Kur’an Yağmur Gibidir
Kadir Suresi 1.Ayet: “Şüphesiz, biz onu (Kur’an’ı) Kadir gecesinde indirdik.”
- Ayet: “Kadir gecesi, bin aydan daha hayırlıdır.”
Yağmurun yeryüzüne inmesi, indiği yere dokunması, temas etmesi, dokunduğu yerde etki bırakması; toprağı yeşertmesi, cana can katması gibi Kur’an’ın gerçek anlamda indiği yerde-kişide de toplumda da böylesi değişimler olması beklenir..
Adaletin, güvenin, dürüstlüğün, iyiliğin hakim olması…
Bir kitap insan yaşamına ne ölçüde temas ediyor ve temas ettiği oranda ne derece adalet, güven, üretkenlik yolları gösteriyorsa o ölçüde insana fayda sağlayacaktır.
Kuran-ı Kerim’de, Kur’an’ın indirilmesi için kullanılan Arapça “inzal” fiilinin gramer olarak kökü, yağmurun yeryüzüne indirilmesi için de kullanılır.
Yağmur toprağa, yeryüzüne canlılık, verimlilik, mutluluk getirir… Yağmur, adam kayırmaz, faşizan davranmaz; doğa yasalarına uygun davranıldığı ölçüde herkesin üzerine düşer, ırk, renk, dil ayrımı yapmaz….

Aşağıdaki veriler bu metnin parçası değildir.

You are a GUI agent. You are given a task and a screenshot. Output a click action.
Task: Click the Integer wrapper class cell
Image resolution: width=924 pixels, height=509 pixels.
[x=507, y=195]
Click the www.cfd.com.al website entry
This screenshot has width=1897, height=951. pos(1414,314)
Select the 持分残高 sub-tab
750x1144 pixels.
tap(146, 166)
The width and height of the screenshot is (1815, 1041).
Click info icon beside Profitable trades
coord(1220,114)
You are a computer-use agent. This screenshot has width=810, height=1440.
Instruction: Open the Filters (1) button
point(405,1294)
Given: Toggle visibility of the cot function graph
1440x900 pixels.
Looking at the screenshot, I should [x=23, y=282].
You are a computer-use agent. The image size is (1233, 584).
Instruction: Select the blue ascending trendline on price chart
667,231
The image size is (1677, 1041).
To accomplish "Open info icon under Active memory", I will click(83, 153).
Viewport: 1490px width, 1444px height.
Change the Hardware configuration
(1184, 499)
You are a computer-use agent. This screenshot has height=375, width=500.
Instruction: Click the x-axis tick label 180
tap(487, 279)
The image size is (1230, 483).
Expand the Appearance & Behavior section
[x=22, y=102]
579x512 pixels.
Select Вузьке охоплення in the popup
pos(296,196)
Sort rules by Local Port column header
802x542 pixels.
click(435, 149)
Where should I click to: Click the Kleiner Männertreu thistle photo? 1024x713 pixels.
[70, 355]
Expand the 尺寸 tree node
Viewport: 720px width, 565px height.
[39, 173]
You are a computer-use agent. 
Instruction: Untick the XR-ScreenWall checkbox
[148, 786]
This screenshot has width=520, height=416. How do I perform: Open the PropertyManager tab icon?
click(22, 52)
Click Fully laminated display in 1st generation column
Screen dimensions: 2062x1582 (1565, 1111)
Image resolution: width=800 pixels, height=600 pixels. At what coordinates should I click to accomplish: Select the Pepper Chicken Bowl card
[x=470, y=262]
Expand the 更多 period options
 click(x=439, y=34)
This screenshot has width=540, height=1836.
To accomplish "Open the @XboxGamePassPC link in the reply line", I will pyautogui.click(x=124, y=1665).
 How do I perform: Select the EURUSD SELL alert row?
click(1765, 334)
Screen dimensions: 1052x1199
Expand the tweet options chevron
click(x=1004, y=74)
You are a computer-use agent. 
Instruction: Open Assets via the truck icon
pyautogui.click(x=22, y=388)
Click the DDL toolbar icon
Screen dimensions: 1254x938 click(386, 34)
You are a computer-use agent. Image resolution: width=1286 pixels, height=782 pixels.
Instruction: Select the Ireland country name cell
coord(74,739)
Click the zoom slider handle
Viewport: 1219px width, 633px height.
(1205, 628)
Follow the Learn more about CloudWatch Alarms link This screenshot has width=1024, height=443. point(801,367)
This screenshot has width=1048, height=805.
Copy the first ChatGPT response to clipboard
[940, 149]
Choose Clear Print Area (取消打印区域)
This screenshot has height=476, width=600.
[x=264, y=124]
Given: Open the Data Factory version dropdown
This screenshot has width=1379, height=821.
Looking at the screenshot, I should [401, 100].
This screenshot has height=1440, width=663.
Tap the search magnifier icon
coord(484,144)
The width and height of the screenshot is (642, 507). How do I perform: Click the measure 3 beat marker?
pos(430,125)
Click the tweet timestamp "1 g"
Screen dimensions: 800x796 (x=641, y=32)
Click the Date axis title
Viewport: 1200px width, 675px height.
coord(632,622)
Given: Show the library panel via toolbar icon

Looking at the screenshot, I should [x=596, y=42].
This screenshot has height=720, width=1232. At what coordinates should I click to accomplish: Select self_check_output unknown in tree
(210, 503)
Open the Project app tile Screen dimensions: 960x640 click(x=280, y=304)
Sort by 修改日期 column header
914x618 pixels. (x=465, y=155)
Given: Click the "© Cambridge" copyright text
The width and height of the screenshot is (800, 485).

Bakara Suresi 164. Ayet: “Şüphesiz, göklerin ve yerin yaratılışında, gece ile gündüzün birbiri ardınca gelişinde, insanlara yarar sağlayacak şeylerle denizde seyreden gemilerde, Allah’ın gökyüzünden indirip kendisiyle ölmüş toprağı dirilttiği yağmurda, yeryüzünde her çeşit canlıyı yaymasında, rüzgârları ve gökle yer arasındaki emre amade bulutları evirip çevirmesinde elbette düşünen bir topluluk için deliller vardır.”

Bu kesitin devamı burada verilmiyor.